Mariehamn, the capital of Åland, is dominated by the historic tall ship Pommern. The ship, which was bought by Gustaf Erikson on 23 May 1923, is a formidable symbol of Åland’s strong and unbroken seafaring tradition. Today, 100 years later to the day, we can announce that the Gustaf Erikson Shipping Archive 1913-1949 has been included in UNESCO’s Memory of the World Register.

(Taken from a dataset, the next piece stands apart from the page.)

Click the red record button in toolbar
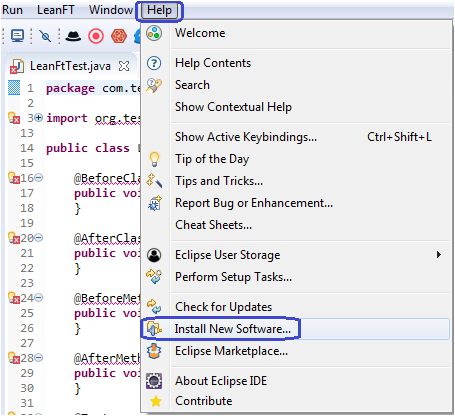 (x=96, y=36)
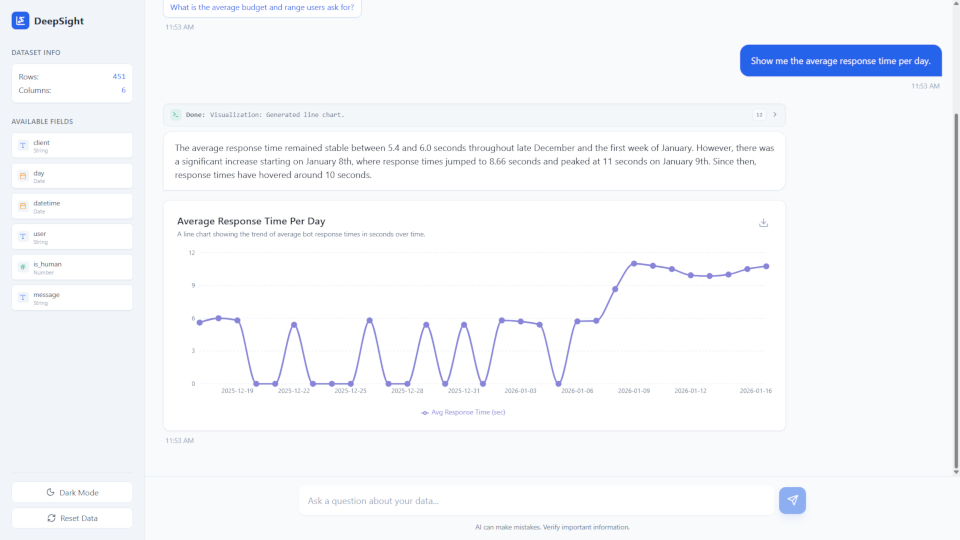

From the 1920s onwards, Mariehamn was the home port of the world’s last fleet of commercial sailing ships, and Gustaf Erikson dominated the international market. Acquired from all over the world, his beautiful sailing ships attracted attention in every harbour they entered. This interest was further enhanced by the so-called Grain Races, unofficial sail racing between Australia and England. Gustaf Erikson himself was dubbed ‘King of Windjammers’ by British media, voyages were described in books, newspapers and magazines, and when Erikson’s sailing ship Herzogin Cecilie sank off the coast of England in 1936, it became world news.

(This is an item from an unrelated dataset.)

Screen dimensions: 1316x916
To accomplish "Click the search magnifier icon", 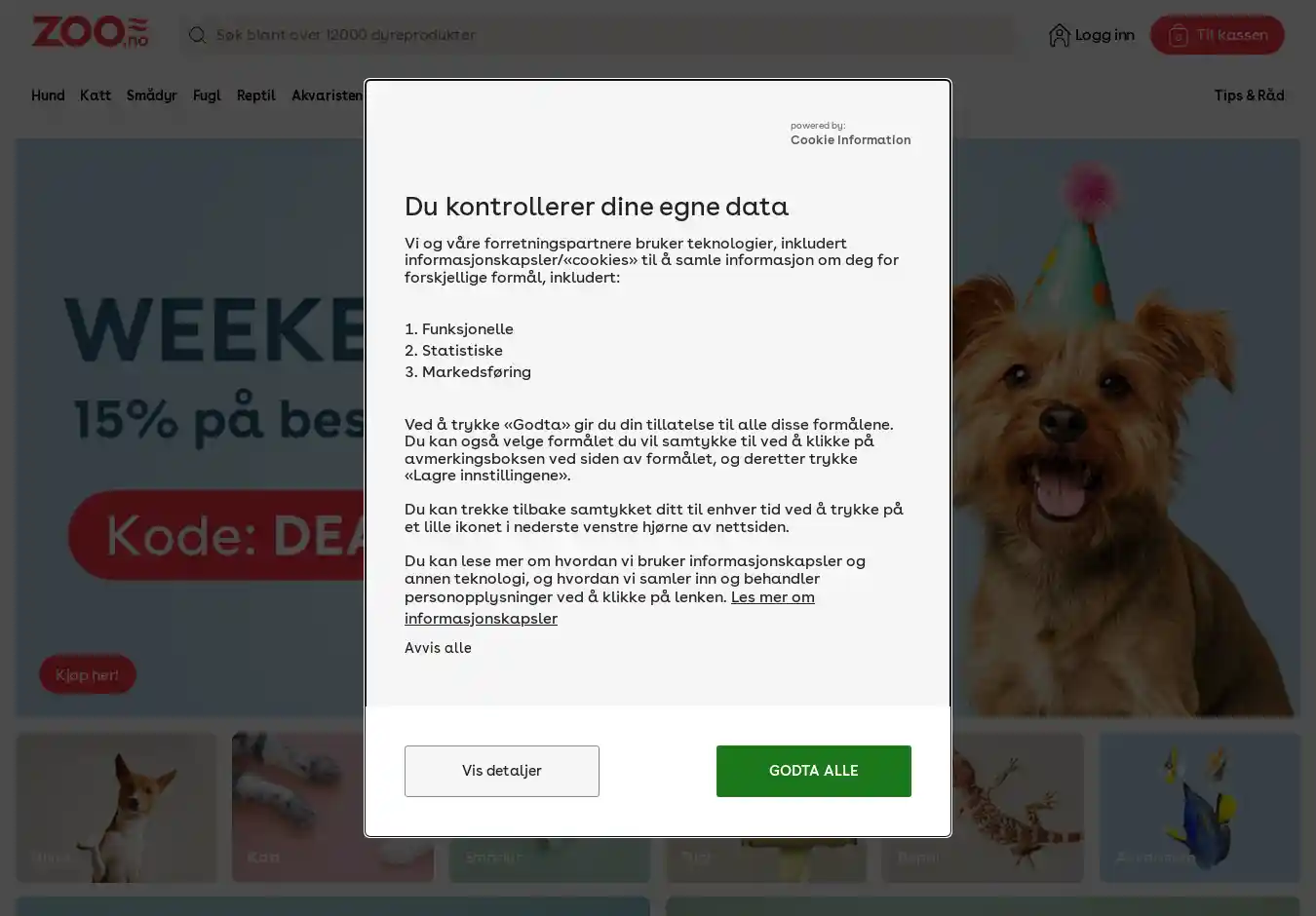I will click(x=197, y=35).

Erikson’s windjammers sailed the world’s oceans, but the business was run from the office in Mariehamn. The ships provided jobs and prosperity in Åland. Almost every family had at least one family member or relative who had sailed on Erikson’s ships. The long voyages also broadened the world view and encouraged entrepreneurship, a spirit that is still strong in Åland today.

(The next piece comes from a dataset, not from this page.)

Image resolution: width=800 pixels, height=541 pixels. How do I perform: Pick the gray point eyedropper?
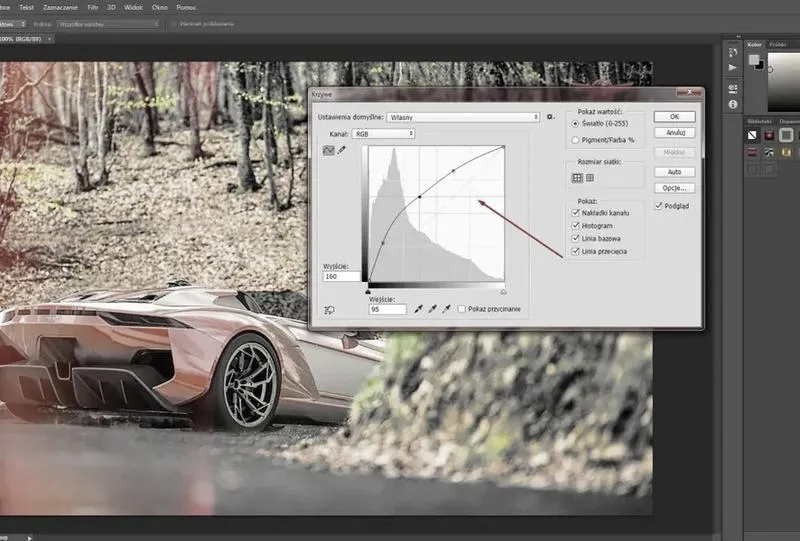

UNESCO’s decision to include the Gustaf Erikson Shipping Archive in the Memory of the World Register is based on its international relevance. Gustaf Erikson carefully archived all information about the ships, such as financial material related to their acquisition and equipment, logbooks, and an incredible amount of correspondence with captains, insurance companies, shipyards, and many other operators. The archive is extensive, coherent, and unique. It is an unrivalled source of information for researchers worldwide. In addition to being an excellent resource for research in business and maritime history, the archive is also a unique source for climate research as it contains logbooks with weather information from the southern oceans, an area of the world where no other ships operated during the interwar period.
The Åland Maritime Museum Trust and the Åland Provincial Archives are responsible for the material included in the archive and, together with the Government of Åland, the National Memory of the World Committee of Finland and others, have been partners in the multi-year application process that has now reached its successful conclusion.
– Inclusion in UNESCO’s Memory of the World Register is a fantastic recognition of the worldwide value and importance of the Gustaf Erikson Archive. Åland’s cultural heritage as a seafaring nation is further strengthened by this and I am today extremely happy and proud,” says Annika Hambrudd, Minister of Education and Culture at the Government of Åland.